**Work instructions:** Copy word for word, and only, the lines below from the one with "Select the Dhabari" through the last.

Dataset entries
⟨

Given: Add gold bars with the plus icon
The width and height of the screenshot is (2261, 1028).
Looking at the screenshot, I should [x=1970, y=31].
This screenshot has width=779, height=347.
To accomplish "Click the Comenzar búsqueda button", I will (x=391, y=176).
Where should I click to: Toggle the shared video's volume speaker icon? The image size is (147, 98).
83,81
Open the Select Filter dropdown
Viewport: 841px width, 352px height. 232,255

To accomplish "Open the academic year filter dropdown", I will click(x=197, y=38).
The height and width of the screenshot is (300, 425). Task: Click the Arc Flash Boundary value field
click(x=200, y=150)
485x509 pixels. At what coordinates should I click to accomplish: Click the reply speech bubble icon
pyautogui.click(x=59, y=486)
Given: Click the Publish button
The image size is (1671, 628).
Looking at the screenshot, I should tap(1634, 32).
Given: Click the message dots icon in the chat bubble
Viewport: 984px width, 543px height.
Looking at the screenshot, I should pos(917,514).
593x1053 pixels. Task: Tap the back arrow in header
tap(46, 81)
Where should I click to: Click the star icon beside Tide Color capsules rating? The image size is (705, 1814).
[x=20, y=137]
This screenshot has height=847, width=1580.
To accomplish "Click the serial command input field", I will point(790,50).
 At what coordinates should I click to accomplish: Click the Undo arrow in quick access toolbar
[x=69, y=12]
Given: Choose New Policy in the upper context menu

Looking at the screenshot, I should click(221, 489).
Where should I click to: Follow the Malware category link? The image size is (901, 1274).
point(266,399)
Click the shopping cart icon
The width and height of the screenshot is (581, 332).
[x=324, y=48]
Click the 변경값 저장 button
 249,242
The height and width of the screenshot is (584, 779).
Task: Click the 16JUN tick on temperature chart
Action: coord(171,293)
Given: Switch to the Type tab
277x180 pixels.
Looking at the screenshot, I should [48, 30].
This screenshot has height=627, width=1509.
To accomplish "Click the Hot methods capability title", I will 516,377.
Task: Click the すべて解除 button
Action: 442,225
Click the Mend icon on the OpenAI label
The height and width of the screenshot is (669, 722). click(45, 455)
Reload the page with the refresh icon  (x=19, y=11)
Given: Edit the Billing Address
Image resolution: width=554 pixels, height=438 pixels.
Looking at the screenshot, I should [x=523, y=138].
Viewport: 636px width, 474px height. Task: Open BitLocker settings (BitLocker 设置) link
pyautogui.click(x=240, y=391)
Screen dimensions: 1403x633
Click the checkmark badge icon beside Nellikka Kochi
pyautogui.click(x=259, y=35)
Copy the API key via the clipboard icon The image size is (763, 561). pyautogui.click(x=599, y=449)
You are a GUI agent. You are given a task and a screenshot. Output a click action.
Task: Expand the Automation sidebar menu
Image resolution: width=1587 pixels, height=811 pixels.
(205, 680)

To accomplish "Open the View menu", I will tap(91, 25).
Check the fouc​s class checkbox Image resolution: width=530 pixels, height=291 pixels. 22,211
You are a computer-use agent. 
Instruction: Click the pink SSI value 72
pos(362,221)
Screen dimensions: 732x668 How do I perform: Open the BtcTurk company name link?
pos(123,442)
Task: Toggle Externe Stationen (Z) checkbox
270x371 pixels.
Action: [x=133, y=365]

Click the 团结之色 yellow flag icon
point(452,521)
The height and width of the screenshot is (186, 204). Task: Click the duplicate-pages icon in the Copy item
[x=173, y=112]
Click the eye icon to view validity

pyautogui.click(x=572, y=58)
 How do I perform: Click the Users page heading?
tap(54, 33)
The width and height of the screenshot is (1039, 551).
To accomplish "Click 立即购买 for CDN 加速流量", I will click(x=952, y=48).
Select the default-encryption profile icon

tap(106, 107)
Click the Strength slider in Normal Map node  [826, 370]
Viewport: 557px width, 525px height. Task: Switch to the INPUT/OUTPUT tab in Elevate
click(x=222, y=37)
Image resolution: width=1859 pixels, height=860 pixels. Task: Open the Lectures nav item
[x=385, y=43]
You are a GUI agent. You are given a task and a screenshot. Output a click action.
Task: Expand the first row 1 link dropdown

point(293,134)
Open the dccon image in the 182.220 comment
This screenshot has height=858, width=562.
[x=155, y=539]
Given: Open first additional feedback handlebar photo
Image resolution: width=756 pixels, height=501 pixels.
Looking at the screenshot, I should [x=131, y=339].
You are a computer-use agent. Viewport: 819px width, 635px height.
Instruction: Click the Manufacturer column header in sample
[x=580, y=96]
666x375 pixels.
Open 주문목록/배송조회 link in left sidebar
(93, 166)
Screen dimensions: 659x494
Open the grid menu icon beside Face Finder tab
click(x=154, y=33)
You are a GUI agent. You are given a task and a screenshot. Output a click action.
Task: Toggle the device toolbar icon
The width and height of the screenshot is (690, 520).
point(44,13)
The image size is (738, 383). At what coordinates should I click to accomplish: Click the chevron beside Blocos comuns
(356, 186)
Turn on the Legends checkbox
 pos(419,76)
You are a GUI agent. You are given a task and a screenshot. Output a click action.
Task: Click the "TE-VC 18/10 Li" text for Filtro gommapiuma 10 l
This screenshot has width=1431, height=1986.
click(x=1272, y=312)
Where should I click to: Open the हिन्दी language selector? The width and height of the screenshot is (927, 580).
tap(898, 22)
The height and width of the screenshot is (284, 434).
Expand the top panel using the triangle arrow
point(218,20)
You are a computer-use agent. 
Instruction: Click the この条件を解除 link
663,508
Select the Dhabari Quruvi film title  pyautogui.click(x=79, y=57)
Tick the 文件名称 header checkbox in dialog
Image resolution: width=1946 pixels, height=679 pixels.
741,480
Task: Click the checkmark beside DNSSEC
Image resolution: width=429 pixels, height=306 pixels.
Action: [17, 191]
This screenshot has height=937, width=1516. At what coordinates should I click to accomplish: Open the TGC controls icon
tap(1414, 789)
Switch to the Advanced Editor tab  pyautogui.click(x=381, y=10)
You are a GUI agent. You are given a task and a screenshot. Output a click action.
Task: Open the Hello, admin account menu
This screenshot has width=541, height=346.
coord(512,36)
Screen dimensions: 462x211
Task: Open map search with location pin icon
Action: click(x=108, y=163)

⟩

**Exercise answer:**
Select the Dhabari Quruvi film title  pyautogui.click(x=79, y=57)
Tick the 文件名称 header checkbox in dialog
Image resolution: width=1946 pixels, height=679 pixels.
741,480
Task: Click the checkmark beside DNSSEC
Image resolution: width=429 pixels, height=306 pixels.
Action: [17, 191]
This screenshot has height=937, width=1516. At what coordinates should I click to accomplish: Open the TGC controls icon
tap(1414, 789)
Switch to the Advanced Editor tab  pyautogui.click(x=381, y=10)
You are a GUI agent. You are given a task and a screenshot. Output a click action.
Task: Open the Hello, admin account menu
This screenshot has width=541, height=346.
coord(512,36)
Screen dimensions: 462x211
Task: Open map search with location pin icon
Action: click(x=108, y=163)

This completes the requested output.